=== Section Start ===

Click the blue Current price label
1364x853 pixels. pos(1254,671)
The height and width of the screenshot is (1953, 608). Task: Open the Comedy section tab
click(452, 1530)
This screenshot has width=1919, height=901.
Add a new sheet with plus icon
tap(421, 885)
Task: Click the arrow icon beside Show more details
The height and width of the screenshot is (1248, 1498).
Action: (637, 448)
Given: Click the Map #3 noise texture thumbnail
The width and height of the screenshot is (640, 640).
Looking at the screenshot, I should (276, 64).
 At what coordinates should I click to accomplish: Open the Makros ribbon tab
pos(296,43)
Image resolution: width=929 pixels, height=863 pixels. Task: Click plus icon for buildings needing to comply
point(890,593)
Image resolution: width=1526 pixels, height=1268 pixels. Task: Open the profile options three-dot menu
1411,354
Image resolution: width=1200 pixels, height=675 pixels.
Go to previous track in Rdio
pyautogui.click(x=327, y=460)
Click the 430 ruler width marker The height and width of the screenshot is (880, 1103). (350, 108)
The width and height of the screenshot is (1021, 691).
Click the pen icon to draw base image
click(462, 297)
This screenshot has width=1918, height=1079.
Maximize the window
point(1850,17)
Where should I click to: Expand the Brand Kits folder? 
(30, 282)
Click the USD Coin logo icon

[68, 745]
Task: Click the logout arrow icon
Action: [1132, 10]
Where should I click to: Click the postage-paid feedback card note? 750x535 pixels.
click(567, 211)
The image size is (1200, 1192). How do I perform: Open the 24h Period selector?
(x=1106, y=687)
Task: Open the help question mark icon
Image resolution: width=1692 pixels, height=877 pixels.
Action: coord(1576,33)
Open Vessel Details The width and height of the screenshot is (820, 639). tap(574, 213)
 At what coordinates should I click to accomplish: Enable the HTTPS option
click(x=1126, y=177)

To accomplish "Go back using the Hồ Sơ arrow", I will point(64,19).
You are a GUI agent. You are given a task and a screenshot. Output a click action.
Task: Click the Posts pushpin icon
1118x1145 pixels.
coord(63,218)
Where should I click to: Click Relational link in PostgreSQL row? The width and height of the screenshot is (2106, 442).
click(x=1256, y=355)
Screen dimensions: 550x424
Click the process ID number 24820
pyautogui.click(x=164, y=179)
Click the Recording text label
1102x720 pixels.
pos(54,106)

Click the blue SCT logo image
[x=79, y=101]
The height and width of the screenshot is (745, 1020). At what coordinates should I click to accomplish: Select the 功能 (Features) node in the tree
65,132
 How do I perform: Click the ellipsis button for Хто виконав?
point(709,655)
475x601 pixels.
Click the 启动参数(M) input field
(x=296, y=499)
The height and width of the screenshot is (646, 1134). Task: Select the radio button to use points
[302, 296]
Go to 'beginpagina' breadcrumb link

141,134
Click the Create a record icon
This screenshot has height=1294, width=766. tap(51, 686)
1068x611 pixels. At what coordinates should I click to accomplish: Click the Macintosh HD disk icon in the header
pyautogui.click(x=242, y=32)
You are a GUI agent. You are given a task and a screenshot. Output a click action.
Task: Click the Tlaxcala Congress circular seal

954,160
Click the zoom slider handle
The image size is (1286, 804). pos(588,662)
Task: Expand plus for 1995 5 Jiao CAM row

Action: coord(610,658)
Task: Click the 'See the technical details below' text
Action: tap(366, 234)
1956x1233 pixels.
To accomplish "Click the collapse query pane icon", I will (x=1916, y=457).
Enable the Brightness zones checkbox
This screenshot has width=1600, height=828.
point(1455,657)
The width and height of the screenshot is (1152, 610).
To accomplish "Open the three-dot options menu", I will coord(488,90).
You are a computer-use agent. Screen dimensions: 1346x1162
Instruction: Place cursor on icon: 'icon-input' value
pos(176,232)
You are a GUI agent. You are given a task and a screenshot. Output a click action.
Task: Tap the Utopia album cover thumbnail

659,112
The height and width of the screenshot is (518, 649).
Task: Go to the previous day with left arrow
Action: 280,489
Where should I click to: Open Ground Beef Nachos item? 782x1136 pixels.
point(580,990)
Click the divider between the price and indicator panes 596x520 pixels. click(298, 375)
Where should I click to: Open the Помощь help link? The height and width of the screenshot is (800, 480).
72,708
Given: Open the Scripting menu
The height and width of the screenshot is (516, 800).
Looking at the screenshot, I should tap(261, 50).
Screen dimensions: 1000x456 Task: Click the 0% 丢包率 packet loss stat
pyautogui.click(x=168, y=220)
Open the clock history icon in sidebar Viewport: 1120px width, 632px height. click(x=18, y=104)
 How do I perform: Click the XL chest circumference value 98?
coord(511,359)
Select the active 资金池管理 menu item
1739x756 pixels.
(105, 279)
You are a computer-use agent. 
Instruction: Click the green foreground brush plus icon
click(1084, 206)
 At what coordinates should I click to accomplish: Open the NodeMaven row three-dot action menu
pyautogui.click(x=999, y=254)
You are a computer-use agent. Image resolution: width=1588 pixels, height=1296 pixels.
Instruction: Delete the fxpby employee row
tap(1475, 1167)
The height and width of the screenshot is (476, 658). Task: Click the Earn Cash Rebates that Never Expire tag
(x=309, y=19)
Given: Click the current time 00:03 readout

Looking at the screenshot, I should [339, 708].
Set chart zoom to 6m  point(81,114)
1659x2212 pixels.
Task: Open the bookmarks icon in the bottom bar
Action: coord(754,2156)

=== Section End ===

TASK GOAL ▸
Which lines above include the word "will"? Return each one.

SOLUTION TO THIS PROBLEM ▸
To accomplish "Go back using the Hồ Sơ arrow", I will point(64,19).
To accomplish "Click the collapse query pane icon", I will (x=1916, y=457).
To accomplish "Open the three-dot options menu", I will coord(488,90).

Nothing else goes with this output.